What is it you want to use it for? Since I'm not normally a Windows user I'm not sure how much help I'll be, but in general are you looking for resizing, managing, displaying, ???

I just did a quick check and it looks like you should be looking at Windows Live Photo Manager.


----------



## healeydays (Nov 15, 2012)

Mike1950 said:


> Computer fried today- I mean fried- lots of smoke- It was a vista system worked great for me- but alas it is going to the garbage.
> Question- I am used to using microsft picture manager- I had it down pat. Windows 8 does not support that :dash2::dash2: Of course why the heck would they make it easy. Any suggestions? what is easy for the computer yutz. Thanks for any suggestions. M



If you are looking to buy a machine now, you can still get windows 7 on a leftover machine and they just hand you a dvd with windows 8. You could sell the windows 8 to someone that would want it helping keep your costs down.

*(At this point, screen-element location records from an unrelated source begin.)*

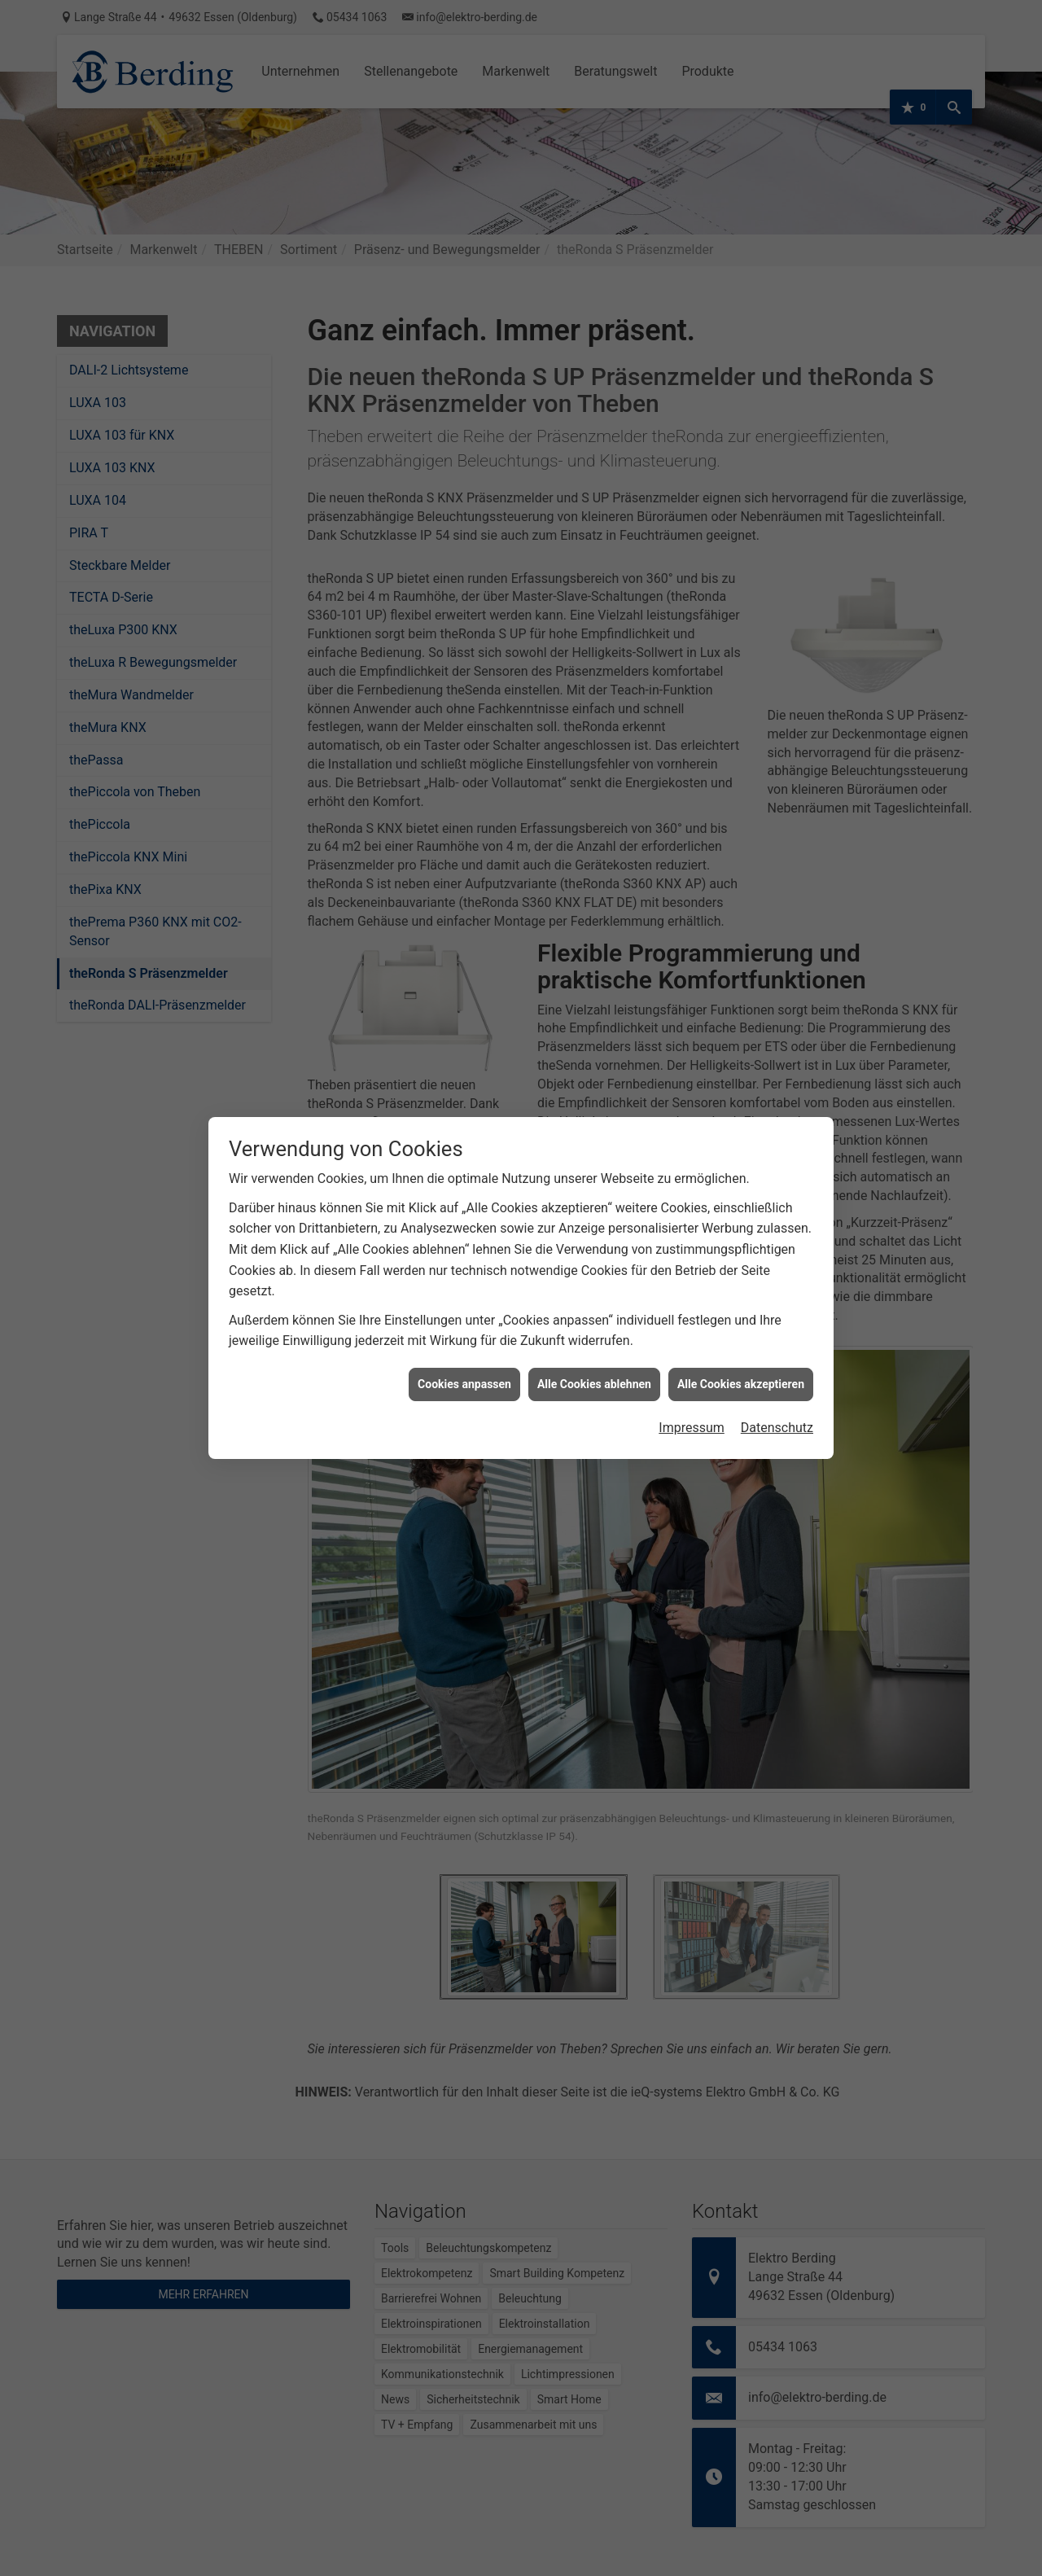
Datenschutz (777, 1373)
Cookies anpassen (464, 1328)
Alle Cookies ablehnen (594, 1328)
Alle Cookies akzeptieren (740, 1328)
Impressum (692, 1373)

Windows 8 is nice, but if you won't use the bells and whistles, don't sweat it. What else do you do with your computer?

Mike B
Been in computers since mid 70s...


----------



## Mike1950 (Nov 16, 2012)

healeydays said:


> Mike1950 said:
> 
> 
> > Computer fried today- I mean fried- lots of smoke- It was a vista system worked great for me- but alas it is going to the garbage.
> ...



Mike, Already have the new computer. I do very little with it. Couple blogs, c-list, e-bay pictures and stock market. All I want is something simple-I know good luck. I was perfectly happy with my vista but obviously took a dislike with me and took a permanent hike.


----------



## Mike1950 (Nov 16, 2012)

kweinert said:


> Mike1950 said:
> 
> 
> > Computer fried today- I mean fried- lots of smoke- It was a vista system worked great for me- but alas it is going to the garbage.
> ...



Thanks I will check that.


----------



## duncsuss (Nov 16, 2012)

Take a look at Google's Picasa. It catalogs pix, lets you edit them, etc. Free.

I used it a lot before I got Adobe Lightroom (which somebody else paid for, or I'd still be using Picasa )


----------